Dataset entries
━━━━

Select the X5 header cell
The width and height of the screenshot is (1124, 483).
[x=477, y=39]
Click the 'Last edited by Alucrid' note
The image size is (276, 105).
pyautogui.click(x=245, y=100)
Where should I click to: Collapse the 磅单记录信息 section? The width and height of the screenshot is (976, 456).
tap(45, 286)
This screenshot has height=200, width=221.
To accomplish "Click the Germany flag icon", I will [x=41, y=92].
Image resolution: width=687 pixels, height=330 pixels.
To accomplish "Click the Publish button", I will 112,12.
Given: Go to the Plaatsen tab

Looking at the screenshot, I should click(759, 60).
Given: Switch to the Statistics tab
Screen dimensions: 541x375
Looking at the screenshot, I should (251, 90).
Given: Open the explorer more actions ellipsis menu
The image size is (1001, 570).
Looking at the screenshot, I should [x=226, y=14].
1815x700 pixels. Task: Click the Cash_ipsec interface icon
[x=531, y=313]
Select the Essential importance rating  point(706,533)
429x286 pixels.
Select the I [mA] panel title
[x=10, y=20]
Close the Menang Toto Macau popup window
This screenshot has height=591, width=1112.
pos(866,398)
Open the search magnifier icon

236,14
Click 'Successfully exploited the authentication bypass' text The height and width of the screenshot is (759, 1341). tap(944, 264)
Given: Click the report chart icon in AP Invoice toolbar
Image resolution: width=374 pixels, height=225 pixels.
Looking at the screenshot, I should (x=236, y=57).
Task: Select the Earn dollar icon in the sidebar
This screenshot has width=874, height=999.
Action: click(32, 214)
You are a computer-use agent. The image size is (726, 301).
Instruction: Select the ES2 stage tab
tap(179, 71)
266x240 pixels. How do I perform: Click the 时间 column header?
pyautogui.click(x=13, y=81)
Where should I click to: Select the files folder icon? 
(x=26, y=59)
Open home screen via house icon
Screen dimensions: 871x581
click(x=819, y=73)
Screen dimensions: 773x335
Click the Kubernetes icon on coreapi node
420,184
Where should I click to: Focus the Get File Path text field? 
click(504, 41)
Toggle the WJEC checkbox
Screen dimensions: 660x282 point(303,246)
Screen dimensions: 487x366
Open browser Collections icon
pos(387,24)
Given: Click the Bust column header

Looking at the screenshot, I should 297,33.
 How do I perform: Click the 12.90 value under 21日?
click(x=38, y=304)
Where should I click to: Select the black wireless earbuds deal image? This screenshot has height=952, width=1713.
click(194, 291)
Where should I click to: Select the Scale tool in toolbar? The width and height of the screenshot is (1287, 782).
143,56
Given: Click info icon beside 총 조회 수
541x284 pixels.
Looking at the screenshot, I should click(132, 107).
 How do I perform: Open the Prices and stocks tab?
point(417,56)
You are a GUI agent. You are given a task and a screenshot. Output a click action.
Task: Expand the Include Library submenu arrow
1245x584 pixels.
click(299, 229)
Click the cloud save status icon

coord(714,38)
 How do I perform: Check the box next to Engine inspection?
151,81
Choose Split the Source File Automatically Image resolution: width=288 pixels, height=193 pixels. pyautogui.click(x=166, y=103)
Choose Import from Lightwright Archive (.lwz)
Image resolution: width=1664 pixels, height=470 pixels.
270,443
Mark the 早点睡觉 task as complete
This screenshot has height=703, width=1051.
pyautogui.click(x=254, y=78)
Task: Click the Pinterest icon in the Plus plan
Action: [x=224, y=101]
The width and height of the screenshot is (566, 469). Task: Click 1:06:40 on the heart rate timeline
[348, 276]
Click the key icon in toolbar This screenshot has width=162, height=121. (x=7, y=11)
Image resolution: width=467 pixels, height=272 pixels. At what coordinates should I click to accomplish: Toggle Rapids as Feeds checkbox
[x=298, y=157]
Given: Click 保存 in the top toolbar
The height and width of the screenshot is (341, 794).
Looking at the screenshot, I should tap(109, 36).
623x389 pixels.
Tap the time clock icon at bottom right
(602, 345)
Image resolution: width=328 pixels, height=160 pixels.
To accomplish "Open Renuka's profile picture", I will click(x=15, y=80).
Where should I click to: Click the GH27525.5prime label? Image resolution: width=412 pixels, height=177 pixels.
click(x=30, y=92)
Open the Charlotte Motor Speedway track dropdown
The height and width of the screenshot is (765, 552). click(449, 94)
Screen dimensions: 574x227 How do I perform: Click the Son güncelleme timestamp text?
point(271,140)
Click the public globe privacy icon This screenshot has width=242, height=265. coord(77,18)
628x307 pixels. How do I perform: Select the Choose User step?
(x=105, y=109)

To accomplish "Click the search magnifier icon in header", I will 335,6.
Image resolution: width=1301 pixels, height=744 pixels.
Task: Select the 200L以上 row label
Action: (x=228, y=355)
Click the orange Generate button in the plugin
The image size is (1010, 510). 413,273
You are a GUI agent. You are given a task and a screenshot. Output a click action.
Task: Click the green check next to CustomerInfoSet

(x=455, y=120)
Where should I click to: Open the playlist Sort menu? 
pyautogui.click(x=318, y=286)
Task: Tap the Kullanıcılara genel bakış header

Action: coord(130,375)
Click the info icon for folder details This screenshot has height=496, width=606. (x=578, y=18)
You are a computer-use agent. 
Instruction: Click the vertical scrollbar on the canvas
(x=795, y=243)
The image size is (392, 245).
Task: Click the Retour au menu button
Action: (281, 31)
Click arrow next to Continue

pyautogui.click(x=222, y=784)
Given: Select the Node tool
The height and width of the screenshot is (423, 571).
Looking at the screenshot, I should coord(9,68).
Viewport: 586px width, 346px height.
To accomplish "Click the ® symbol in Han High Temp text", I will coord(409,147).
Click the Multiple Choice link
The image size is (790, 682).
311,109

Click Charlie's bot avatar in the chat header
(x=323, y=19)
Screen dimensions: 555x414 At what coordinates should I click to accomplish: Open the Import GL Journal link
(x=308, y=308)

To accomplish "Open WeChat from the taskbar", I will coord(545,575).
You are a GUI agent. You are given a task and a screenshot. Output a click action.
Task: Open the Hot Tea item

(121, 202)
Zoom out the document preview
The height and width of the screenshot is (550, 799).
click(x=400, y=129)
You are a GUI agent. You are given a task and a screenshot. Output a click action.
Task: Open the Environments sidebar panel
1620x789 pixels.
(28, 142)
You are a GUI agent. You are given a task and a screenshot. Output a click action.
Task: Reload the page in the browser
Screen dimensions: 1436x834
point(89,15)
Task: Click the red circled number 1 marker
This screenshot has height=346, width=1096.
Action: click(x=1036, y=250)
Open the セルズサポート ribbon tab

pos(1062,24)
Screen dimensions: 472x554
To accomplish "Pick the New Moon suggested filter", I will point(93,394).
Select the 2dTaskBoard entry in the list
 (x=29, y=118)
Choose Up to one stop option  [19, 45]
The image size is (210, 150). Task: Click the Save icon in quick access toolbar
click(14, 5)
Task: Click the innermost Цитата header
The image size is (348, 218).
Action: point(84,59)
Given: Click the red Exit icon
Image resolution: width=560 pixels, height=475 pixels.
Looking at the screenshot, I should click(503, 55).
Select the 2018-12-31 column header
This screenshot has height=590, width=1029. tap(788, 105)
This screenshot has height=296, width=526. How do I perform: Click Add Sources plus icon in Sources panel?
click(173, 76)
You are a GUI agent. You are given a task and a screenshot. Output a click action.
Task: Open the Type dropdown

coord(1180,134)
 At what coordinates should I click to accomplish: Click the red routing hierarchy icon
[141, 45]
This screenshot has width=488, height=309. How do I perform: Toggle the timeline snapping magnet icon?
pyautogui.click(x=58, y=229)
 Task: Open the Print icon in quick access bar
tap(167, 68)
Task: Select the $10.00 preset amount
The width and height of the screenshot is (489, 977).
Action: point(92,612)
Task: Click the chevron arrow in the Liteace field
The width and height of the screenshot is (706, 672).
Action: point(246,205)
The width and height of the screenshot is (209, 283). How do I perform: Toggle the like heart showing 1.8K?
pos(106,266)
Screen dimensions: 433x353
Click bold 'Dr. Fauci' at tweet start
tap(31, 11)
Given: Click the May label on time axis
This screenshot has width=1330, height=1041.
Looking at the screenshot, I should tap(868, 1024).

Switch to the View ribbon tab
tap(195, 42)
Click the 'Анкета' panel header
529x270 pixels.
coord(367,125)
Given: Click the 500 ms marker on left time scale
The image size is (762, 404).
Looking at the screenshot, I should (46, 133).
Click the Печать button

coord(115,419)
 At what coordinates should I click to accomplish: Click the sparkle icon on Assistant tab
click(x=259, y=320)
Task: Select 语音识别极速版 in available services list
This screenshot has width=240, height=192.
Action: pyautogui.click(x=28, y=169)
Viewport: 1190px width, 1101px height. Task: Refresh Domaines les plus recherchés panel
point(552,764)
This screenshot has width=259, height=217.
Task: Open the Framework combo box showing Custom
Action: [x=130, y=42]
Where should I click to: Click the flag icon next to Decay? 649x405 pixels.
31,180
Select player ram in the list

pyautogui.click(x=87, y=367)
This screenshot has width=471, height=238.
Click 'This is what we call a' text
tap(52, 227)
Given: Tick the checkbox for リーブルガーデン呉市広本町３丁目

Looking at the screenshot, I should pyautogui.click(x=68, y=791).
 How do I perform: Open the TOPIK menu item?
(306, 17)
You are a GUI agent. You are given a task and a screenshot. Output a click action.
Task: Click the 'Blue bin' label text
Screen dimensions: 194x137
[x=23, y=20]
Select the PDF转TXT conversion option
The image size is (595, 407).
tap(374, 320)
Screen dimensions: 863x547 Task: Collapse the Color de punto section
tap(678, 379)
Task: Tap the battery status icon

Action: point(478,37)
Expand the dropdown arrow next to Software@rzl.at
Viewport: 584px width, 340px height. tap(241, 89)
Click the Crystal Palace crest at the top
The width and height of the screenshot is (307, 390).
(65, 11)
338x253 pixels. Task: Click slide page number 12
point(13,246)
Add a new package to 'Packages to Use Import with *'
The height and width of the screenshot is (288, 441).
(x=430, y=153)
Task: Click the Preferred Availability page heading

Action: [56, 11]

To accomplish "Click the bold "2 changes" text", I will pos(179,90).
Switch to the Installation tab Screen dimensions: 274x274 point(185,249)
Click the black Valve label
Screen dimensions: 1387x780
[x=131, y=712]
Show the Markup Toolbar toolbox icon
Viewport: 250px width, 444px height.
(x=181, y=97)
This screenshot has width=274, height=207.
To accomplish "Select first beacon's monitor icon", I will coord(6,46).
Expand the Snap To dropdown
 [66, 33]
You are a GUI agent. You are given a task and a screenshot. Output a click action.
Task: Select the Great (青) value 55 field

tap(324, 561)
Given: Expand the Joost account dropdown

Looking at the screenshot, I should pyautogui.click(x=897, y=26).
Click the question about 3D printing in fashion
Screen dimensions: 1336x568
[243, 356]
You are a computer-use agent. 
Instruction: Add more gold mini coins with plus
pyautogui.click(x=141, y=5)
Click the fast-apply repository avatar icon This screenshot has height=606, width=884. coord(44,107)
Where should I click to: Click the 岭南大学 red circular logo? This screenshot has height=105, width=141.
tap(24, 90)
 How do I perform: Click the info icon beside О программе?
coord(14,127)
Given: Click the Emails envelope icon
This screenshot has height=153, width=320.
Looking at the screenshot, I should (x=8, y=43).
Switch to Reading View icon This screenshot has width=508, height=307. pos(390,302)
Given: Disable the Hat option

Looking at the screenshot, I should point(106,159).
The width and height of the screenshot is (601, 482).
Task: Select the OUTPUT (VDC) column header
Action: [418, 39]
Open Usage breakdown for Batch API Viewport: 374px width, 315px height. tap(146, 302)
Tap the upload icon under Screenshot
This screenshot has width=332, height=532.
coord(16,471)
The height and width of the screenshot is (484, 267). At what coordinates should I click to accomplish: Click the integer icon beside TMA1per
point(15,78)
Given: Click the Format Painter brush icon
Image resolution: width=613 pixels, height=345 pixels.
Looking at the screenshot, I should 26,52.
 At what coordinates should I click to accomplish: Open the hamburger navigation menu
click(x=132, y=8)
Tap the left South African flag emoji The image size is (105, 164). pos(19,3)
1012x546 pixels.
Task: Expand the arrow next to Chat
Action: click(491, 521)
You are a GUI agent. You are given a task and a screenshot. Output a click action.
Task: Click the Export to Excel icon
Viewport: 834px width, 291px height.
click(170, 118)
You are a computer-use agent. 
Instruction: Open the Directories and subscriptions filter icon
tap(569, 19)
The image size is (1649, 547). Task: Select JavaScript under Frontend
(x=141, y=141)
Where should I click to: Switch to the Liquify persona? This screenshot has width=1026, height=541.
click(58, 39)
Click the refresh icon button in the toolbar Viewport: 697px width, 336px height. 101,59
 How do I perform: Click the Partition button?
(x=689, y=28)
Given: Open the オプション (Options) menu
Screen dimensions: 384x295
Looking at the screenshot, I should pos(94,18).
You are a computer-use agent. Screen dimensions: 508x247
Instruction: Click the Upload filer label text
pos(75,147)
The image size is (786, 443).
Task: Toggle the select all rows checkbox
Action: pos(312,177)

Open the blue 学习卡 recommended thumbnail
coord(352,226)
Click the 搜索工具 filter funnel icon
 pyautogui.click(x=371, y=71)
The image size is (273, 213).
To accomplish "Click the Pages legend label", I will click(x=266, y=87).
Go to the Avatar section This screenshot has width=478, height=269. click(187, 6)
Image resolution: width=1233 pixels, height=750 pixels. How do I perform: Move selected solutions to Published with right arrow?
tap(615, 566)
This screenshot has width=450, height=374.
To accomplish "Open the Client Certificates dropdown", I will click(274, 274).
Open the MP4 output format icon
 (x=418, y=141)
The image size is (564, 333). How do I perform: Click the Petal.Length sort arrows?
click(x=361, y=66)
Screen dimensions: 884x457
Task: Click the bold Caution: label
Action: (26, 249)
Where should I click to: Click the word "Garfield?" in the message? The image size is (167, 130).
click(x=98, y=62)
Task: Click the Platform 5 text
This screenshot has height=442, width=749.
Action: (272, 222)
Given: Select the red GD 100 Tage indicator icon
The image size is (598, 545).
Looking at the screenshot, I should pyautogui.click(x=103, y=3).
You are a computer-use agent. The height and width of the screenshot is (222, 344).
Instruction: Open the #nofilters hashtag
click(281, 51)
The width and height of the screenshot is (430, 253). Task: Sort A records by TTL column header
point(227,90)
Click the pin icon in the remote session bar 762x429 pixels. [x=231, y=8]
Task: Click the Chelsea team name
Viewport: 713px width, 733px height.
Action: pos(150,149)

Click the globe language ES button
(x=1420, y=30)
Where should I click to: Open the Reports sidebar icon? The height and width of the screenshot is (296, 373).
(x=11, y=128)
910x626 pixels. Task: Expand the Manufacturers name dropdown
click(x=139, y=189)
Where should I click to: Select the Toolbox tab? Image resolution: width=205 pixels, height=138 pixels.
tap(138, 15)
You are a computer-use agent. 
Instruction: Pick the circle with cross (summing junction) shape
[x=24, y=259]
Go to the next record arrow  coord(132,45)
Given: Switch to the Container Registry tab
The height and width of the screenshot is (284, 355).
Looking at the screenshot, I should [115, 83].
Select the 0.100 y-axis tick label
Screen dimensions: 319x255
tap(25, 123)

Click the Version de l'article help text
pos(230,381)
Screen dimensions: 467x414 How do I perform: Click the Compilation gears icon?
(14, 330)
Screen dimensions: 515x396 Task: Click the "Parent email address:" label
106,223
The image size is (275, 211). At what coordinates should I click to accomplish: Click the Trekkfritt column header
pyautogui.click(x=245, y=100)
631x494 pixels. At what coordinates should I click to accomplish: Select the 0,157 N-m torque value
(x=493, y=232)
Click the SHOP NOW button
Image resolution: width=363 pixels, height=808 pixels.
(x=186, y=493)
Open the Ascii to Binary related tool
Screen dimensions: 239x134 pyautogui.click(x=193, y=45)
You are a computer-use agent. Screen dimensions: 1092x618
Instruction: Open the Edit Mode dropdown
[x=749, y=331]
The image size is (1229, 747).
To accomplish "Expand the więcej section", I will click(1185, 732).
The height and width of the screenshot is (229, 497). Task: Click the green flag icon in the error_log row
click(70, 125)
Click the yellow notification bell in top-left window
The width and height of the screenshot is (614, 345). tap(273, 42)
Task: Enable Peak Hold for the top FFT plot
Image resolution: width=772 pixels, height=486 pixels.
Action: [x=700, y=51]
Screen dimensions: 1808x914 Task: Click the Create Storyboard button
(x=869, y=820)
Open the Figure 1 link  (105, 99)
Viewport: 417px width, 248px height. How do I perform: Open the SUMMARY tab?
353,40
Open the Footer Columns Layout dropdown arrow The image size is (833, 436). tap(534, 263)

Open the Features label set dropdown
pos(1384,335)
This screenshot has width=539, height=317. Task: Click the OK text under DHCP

━━━━

Task goal >> Gather each line in the data that holds the string "axis".

Output for this task >>
Given: Click the May label on time axis
Select the 0.100 y-axis tick label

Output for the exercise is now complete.